MATERIAL FOR THIS TASK
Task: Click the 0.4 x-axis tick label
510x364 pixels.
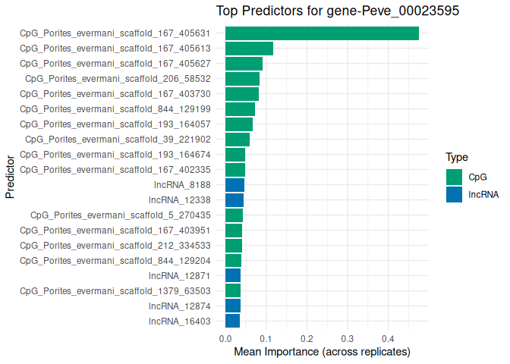Action: click(x=388, y=338)

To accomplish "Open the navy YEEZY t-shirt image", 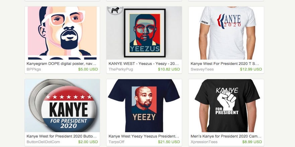I will click(x=144, y=106).
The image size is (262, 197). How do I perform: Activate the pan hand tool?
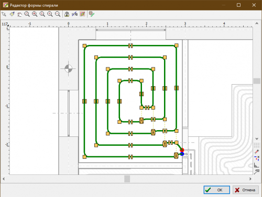(19, 14)
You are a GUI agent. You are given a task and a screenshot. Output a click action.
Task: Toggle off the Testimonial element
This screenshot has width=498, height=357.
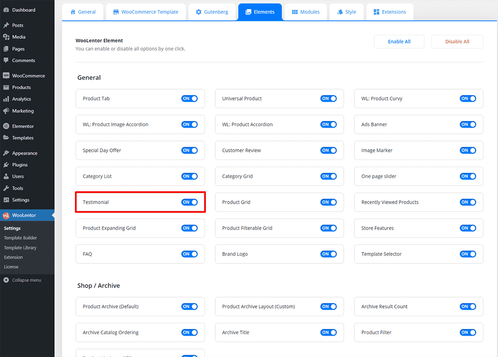click(189, 202)
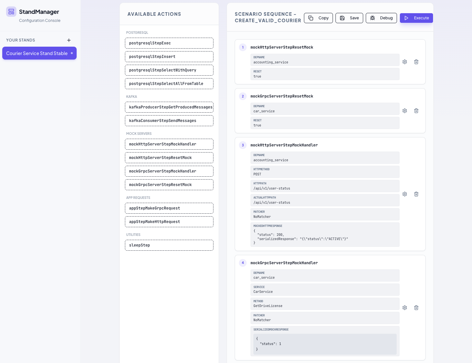This screenshot has width=472, height=363.
Task: Delete step 4 mockGrpcServerStepMockHandler
Action: 416,308
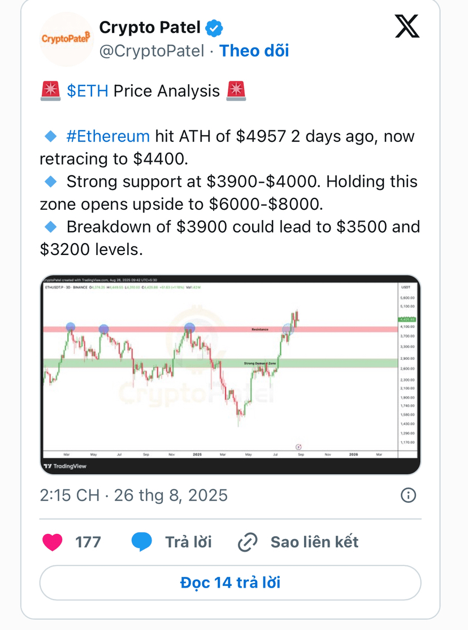
Task: Like the post with heart icon
Action: pos(52,542)
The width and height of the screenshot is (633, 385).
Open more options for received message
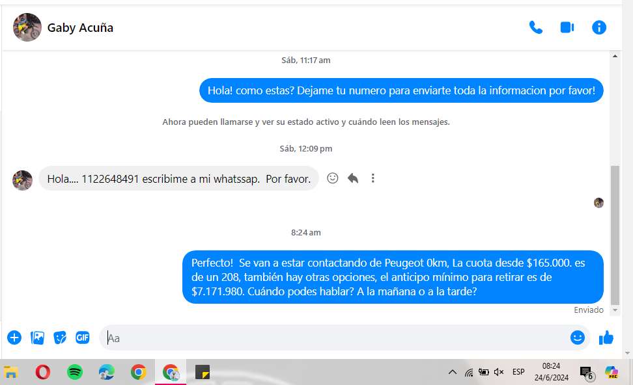pos(373,178)
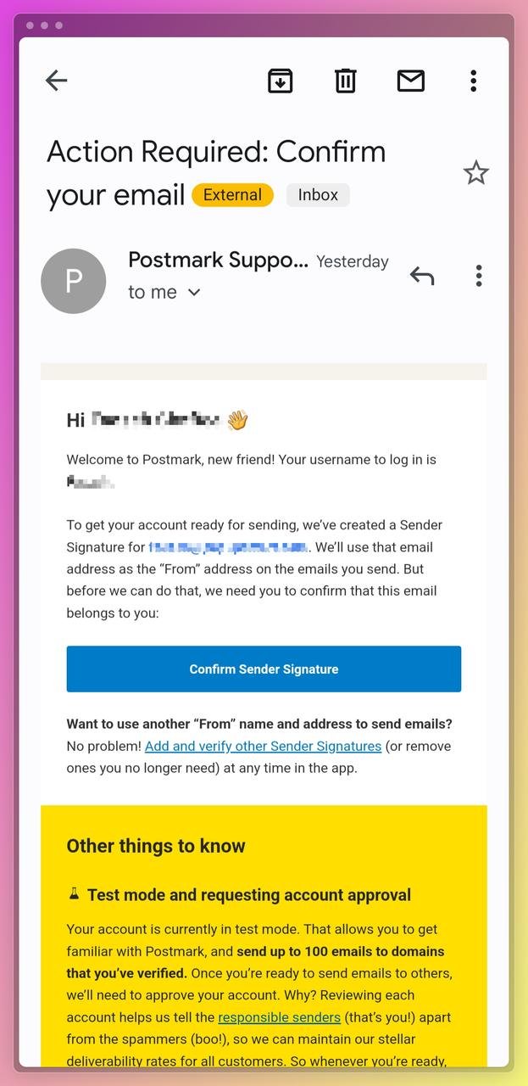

YOUR INSTRUCTIONS
Word for word and without pictures, restate only the lines running from the one that contains "The image size" through the last line of the listing above.

EXERCISE OUTPUT
The image size is (262, 197). How do I perform: Activate the pan hand tool?
(19, 14)
You are a GUI agent. You are given a task and a screenshot. Output a click action.
Task: Toggle off the Testimonial element
This screenshot has width=498, height=357.
click(189, 202)
This screenshot has width=472, height=363.
Task: Delete step 4 mockGrpcServerStepMockHandler
Action: 416,308
Task: Like the post with heart icon
Action: pos(52,542)
The width and height of the screenshot is (633, 385).
Open more options for received message
pos(373,178)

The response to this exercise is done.